### Problem to work on
Switch "GUI agent" to "screen agent" wherever it occurs in the lines below, and reproduce all of them with everything else left unchanged.

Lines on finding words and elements
-*-

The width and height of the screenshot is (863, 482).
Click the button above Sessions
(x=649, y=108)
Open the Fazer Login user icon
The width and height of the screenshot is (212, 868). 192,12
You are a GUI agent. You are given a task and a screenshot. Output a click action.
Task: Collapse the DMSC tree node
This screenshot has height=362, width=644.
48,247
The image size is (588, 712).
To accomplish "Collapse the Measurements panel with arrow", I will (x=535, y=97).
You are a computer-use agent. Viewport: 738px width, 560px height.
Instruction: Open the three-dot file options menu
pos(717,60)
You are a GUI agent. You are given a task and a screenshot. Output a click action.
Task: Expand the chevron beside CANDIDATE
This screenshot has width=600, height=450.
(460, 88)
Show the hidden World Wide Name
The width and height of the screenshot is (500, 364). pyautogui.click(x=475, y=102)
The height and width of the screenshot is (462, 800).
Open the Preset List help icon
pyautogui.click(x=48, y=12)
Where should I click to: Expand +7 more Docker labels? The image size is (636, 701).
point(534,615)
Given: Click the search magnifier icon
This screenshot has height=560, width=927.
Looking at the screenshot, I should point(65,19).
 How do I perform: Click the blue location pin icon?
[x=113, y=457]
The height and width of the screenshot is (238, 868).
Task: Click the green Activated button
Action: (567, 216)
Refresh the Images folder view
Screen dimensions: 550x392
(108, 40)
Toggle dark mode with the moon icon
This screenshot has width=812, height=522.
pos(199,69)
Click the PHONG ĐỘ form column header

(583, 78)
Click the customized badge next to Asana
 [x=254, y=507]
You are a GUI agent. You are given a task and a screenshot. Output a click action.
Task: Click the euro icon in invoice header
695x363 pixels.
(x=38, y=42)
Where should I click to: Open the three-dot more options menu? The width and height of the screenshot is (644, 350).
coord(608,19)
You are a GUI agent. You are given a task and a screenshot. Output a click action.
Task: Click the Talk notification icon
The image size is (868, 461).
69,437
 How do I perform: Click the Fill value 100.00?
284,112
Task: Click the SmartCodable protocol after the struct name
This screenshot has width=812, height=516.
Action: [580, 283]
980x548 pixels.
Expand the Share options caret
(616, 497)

-*-

### Answer for this exercise
The width and height of the screenshot is (863, 482).
Click the button above Sessions
(x=649, y=108)
Open the Fazer Login user icon
The width and height of the screenshot is (212, 868). 192,12
You are a screen agent. You are given a task and a screenshot. Output a click action.
Task: Collapse the DMSC tree node
This screenshot has height=362, width=644.
48,247
The image size is (588, 712).
To accomplish "Collapse the Measurements panel with arrow", I will (x=535, y=97).
You are a computer-use agent. Viewport: 738px width, 560px height.
Instruction: Open the three-dot file options menu
pos(717,60)
You are a screen agent. You are given a task and a screenshot. Output a click action.
Task: Expand the chevron beside CANDIDATE
This screenshot has width=600, height=450.
(460, 88)
Show the hidden World Wide Name
The width and height of the screenshot is (500, 364). pyautogui.click(x=475, y=102)
The height and width of the screenshot is (462, 800).
Open the Preset List help icon
pyautogui.click(x=48, y=12)
Where should I click to: Expand +7 more Docker labels? The image size is (636, 701).
point(534,615)
Given: Click the search magnifier icon
This screenshot has height=560, width=927.
Looking at the screenshot, I should point(65,19).
 How do I perform: Click the blue location pin icon?
[x=113, y=457]
The height and width of the screenshot is (238, 868).
Task: Click the green Activated button
Action: (567, 216)
Refresh the Images folder view
Screen dimensions: 550x392
(108, 40)
Toggle dark mode with the moon icon
This screenshot has width=812, height=522.
pos(199,69)
Click the PHONG ĐỘ form column header

(583, 78)
Click the customized badge next to Asana
 [x=254, y=507]
You are a screen agent. You are given a task and a screenshot. Output a click action.
Task: Click the euro icon in invoice header
695x363 pixels.
(x=38, y=42)
Where should I click to: Open the three-dot more options menu? The width and height of the screenshot is (644, 350).
coord(608,19)
You are a screen agent. You are given a task and a screenshot. Output a click action.
Task: Click the Talk notification icon
The image size is (868, 461).
69,437
 How do I perform: Click the Fill value 100.00?
284,112
Task: Click the SmartCodable protocol after the struct name
This screenshot has width=812, height=516.
Action: [580, 283]
980x548 pixels.
Expand the Share options caret
(616, 497)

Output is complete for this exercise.